Can you tell us about your influences for your new album Roman Roads?
I guess the first thing that comes to mind are influences like acoustic primitive American guitarists, the notion of solo playing – not being in a band but composing on a single instrument not in a puritanical way, but in a clean or stripped-down way, and not with a rock aesthetic; it’s more a rhythmic record than a bluesy-rock composition. I’m just trying to stretch what guitar can do I suppose. You could also look at it like it’s a gap-year record, you know when you travel between high-school and university, a right of passage record.
And regarding the concept of the album?
Each piece is instrumental and trying to evoke a particular road, sometimes it’s a road that doesn’t even exist anymore. The idea of history and what the road was used for, I did a lot of research before starting to write: I was trying to capture the characteristics of each road – whether the terrain or the road might be busy or slow… It feels incredibly ambitious when I talk about it, but this is a good thing! The record is about walking, it’s about movement, momentum – more than driving, what precursed the auto-bahn. Also the idea I’ve heard that the Roman Road network was “the original internet”, a crisscross of people being interconnected.

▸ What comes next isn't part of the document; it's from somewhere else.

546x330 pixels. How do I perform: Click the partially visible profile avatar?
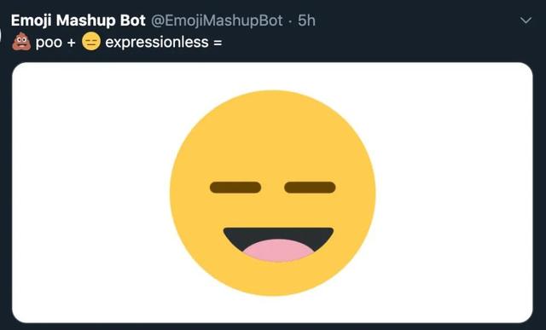pos(1,35)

Besides the music and the roads, you added a visual aspect to the project?
I’m a visual artist as well; my life is split into the two worlds so it felt very comfortable to try to bring these two things together within Land Observations. I’m also very interested in psychogeography and the history of landscape. I wanted to keep this show nice and clean and decided to project the names of towns and settlements along the roads from the album as a list of Latin names on a black background rather than visuals of the roads themselves as I have done before.
Are you happy with the result and the general reception of Roman Roads?
I am really happy with the record. Well, all the tracks are a soundscape about movement, but I did not want to be too descriptive. Sometimes people don’t have to buy into the whole concept, like any artwork, you can meet the concept half-way or you can draw your own conclusions from a piece. The album is both calming and energetic, it sounds like a paradox, but I wanted an album that was quite gentle and had pulsing rhythms rather than heavy techno/rock ones. There’s a warmth to it as well and it’s an introspective record – maybe listening to it on headphones walking somewhere, that’s how I love to listen to music, so I’d like people to do that too, that’d be amazing.
Have you got following-up ideas for this specific project yet?
There are more than 50000 roads, so I could continue with that… but I have other possibilities, Land Observations is a project’s name, the idea felt comfortable with instrumental pieces; the next record may or may not be about roads.